* [Text for analysis]
————————

Author: David I. Templeton, CFA, Principal and Portfolio Manager
This past week the Federal Reserve instituted another 75 basis point (.75%) Fed Funds rate hike, the fourth of this magnitude and the six hike this year. These rate hikes are an effort by the Fed to rein in inflation by making it more expensive to spend or finance purchases and more expensive for businesses to invest in its operations. Another consequence of attempting to reduce demand is the general level of employment in the economy likely declines. And to that point, last week's report on payrolls in the U.S. noted October nonfarm payrolls exceeded expectations and increased by 233 thousand. However, also included in the Employment Situation report is detail from the broader Household Survey and employment declined 328 thousand.
The Household Survey data is used to calculate some of the unemployment statistics including the unemployment rate, which rose to 3.7% from 3.5% in September. The below chart is one of several our firm evaluates to provide insight into the economy to determine whether it is slowing or the economy dipping into a recession. Broadly, if the unemployment level in the economy increases, this removes potential demand from the economy; hence, a slowdown or recession may unfold. As the chart shows, when the unemployment rate crosses above its 12-month moving average, this is one data point that has indicated a recession might be unfolding. Clearly, the unemployment rate is flattening and possibly beginning an uptrend with both the rate and average now equaling 3.7%.

————————

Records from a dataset
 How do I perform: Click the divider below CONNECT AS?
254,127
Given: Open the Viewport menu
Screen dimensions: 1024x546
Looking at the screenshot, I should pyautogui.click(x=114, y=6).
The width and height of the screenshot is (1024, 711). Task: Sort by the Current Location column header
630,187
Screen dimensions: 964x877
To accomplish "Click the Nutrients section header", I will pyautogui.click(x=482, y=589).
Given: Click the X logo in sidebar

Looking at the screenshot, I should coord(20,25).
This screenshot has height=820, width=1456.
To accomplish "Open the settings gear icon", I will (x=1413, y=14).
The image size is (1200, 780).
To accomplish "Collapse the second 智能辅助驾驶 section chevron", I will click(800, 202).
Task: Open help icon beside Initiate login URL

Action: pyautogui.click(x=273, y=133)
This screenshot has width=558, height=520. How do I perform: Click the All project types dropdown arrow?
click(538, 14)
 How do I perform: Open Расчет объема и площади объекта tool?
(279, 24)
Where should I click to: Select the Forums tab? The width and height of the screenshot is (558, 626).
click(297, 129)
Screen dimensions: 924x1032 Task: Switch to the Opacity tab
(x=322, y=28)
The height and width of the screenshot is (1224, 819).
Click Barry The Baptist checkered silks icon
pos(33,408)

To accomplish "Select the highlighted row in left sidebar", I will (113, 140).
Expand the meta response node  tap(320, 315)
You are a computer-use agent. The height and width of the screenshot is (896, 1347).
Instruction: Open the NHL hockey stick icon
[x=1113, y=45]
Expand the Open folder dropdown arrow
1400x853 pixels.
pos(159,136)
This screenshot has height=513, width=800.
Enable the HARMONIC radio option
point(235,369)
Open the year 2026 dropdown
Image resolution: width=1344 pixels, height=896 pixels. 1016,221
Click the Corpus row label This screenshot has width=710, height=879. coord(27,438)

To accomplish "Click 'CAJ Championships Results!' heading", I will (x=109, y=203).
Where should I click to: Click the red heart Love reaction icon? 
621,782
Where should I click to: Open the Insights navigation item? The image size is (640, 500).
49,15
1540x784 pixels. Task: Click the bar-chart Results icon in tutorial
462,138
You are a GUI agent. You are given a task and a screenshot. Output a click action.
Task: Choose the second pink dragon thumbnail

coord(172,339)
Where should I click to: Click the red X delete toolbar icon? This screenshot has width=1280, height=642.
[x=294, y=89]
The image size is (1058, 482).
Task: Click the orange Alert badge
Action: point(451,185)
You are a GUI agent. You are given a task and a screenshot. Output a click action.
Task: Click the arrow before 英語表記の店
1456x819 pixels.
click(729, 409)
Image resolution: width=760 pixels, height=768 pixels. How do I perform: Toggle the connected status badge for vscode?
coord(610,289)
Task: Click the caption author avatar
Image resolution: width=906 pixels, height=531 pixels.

————————

* [Work task]
Please rewrite the paragraph beginning "The Household Survey data" in the text on Fed rate hikes and unemployment as a short bulleted list that keeps its main facts.

* [Solution below]
- Household Survey data are used to calculate unemployment statistics. The unemployment rate rose to 3.7% from 3.5% in September.
- The firm evaluates charts like this one to judge whether the economy is slowing or dipping into a recession.
- Rising unemployment removes potential demand from the economy, so a slowdown or recession may unfold.
- When the unemployment rate has crossed above its 12-month moving average, that has been one data point indicating a recession might be unfolding.
- The rate is flattening and may be starting an uptrend. The rate and its average both now equal 3.7%.